▶ **ACTION ITEM**
Once the line containing "Where should I click to: Toggle" is found, set down that line and each one after it exactly, through the end of the entries.

▶ **RECORD EXCERPTS**

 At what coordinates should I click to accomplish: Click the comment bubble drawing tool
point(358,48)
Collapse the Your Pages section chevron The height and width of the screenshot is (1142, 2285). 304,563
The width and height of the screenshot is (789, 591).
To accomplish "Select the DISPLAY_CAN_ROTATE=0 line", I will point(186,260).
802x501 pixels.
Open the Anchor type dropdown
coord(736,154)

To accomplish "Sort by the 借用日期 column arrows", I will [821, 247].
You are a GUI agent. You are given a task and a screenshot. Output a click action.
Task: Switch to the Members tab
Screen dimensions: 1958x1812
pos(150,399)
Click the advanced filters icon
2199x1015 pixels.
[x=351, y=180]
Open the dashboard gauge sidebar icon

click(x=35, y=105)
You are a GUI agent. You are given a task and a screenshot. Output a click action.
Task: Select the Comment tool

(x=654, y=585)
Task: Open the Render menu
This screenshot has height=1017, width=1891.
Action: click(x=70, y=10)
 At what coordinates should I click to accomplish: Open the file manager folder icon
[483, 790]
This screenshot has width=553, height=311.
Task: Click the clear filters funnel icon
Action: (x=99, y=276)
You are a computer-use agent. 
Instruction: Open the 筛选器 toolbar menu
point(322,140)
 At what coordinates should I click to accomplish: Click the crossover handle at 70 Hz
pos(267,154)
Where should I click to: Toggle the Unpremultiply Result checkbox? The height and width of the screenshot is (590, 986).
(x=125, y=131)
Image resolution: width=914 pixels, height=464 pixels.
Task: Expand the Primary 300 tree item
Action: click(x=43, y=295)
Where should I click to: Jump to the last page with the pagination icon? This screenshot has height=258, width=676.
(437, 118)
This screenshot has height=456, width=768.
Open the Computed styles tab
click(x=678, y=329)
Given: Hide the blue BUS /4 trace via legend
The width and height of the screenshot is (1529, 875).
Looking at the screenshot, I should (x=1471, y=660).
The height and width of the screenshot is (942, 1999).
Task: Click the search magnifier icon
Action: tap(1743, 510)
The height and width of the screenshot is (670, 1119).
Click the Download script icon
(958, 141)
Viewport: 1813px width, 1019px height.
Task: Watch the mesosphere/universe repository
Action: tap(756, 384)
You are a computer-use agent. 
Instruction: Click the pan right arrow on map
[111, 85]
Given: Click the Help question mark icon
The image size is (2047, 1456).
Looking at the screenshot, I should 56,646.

▶ **REPLY TO THE TASK**
Where should I click to: Toggle the Unpremultiply Result checkbox? The height and width of the screenshot is (590, 986).
(x=125, y=131)
Image resolution: width=914 pixels, height=464 pixels.
Task: Expand the Primary 300 tree item
Action: click(x=43, y=295)
Where should I click to: Jump to the last page with the pagination icon? This screenshot has height=258, width=676.
(437, 118)
This screenshot has height=456, width=768.
Open the Computed styles tab
click(x=678, y=329)
Given: Hide the blue BUS /4 trace via legend
The width and height of the screenshot is (1529, 875).
Looking at the screenshot, I should (x=1471, y=660).
The height and width of the screenshot is (942, 1999).
Task: Click the search magnifier icon
Action: tap(1743, 510)
The height and width of the screenshot is (670, 1119).
Click the Download script icon
(958, 141)
Viewport: 1813px width, 1019px height.
Task: Watch the mesosphere/universe repository
Action: tap(756, 384)
You are a computer-use agent. 
Instruction: Click the pan right arrow on map
[111, 85]
Given: Click the Help question mark icon
The image size is (2047, 1456).
Looking at the screenshot, I should 56,646.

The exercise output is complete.